NORMAN — The up-tempo offense is something the Sooners helped pioneer in the Big 12 Conference. It’ll be on full display Saturday when the Sooners host Texas Tech.
But it won’t be No. 17 OU (6-1, 3-1 Big 12) trying to run plays at the rapid pace. It’s purposely averaging 73.4 plays a game this season, which is just slightly off last season’s pace.
No, the up-tempo offense belongs to the 10th-ranked Red Raiders (7-0, 4-0). They’re the team averaging 88.5 plays a game and they’re the team that will try to exhaust OU right out of its own stadium.
“We’ve worked it hard. We’ve been going against each other every day getting a certain number of snaps at it,” OU coach Bob Stoops said. “We’ve worked it an awful lot.”
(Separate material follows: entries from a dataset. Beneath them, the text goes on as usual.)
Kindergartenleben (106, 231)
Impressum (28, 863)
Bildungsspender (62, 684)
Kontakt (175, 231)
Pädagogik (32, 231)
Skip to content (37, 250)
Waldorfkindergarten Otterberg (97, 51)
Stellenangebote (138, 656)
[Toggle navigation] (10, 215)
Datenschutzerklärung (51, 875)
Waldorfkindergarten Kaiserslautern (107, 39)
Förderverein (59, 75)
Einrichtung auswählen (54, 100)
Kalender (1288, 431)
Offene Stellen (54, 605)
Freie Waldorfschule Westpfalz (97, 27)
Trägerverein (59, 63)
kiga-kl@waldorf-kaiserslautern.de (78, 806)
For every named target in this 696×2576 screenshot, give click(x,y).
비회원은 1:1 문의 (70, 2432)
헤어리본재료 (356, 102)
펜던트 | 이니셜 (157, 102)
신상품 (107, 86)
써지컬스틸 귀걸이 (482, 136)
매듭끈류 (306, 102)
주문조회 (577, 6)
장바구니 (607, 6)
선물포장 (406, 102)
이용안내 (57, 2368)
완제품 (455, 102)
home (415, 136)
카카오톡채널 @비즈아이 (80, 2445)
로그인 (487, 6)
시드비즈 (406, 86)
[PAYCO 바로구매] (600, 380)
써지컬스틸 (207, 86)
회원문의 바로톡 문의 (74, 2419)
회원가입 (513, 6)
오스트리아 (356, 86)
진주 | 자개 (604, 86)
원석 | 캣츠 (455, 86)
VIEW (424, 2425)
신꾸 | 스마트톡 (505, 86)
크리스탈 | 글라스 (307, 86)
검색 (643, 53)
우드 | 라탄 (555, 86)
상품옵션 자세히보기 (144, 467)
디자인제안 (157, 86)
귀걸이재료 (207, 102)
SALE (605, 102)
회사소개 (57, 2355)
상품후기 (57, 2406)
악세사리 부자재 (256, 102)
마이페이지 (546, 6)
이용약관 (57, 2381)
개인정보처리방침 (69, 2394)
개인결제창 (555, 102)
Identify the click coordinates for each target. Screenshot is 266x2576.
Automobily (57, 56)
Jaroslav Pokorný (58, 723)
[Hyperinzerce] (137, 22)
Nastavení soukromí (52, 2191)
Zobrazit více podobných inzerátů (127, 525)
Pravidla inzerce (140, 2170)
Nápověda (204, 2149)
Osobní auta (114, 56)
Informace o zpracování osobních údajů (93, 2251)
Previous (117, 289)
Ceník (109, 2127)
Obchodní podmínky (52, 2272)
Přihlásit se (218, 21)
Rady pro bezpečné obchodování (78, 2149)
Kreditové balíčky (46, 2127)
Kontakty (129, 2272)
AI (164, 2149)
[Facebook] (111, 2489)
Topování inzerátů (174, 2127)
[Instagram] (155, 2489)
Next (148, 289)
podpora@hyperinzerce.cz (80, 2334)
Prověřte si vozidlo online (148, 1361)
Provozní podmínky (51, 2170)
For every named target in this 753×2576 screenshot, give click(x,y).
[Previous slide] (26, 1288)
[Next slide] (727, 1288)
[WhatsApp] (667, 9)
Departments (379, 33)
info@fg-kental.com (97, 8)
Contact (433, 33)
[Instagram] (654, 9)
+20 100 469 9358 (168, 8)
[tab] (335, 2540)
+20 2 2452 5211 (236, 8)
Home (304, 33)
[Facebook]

The oddity of this season is the Sooners really haven’t faced many up-tempo teams in the first half of the season. Louisiana-Monroe threw a little at OU in the season opener, but since it’s been few and far between. West Virginia, Tulsa, Notre Dame and TCU took their time, just like Kansas did last week.
Texas hit OU with some on its opening drive. The Sooners didn’t handle it particularly well. Of course, that first series did set off some alarm bells.
“Since the Texas game, they hit us with some tempo, so we have that in our practice, just from day one, starting practice for Kansas, so every offensive series in practice, they’re running tempo at us just so we’re ready for it,” linebacker P.L. Lindley said.
The reason the Sooners should be concerned is the trouble they’ve had getting aligned, defensively, the last two weeks.
Texas and Kansas had no problems moving the ball on their opening drives.
Coaches and players say it’s because defenders didn’t get properly aligned. How much worse could it be with the Red Raiders trying to run a play every 20 seconds?
“That’s one thing that we’ve been focusing on,” OU defensive end Geneo Grisson said. “We know that they get a lot of snaps in every game and we got to be able to make sure we get calls in and execute the plays.”
The Sooners’ ability to handle the tempo is going to be a critical factor in the game. The main reason is they don’t seem well equipped to win an offensive shootout as in past years. OU’s averaging just 30.8 points per game. The Red Raiders are averaging 41.1.
Defense has to be steady for the Sooners to remain in the game. This is the kind of contest defensive coordinator Mike Stoops retooled his unit to be able to handle.
The whole offseason was spent figuring out ways to handle offenses that spread the field and called and ran plays at a brisk pace.
Saturday will be the litmus test for whether OU is truly ready to handle it. With the way the offense has struggled, it won’t be graded on curve.
“We know that it will be a challenge, but as long as we play our game, we should be all right,” cornerback Aaron Colvin said.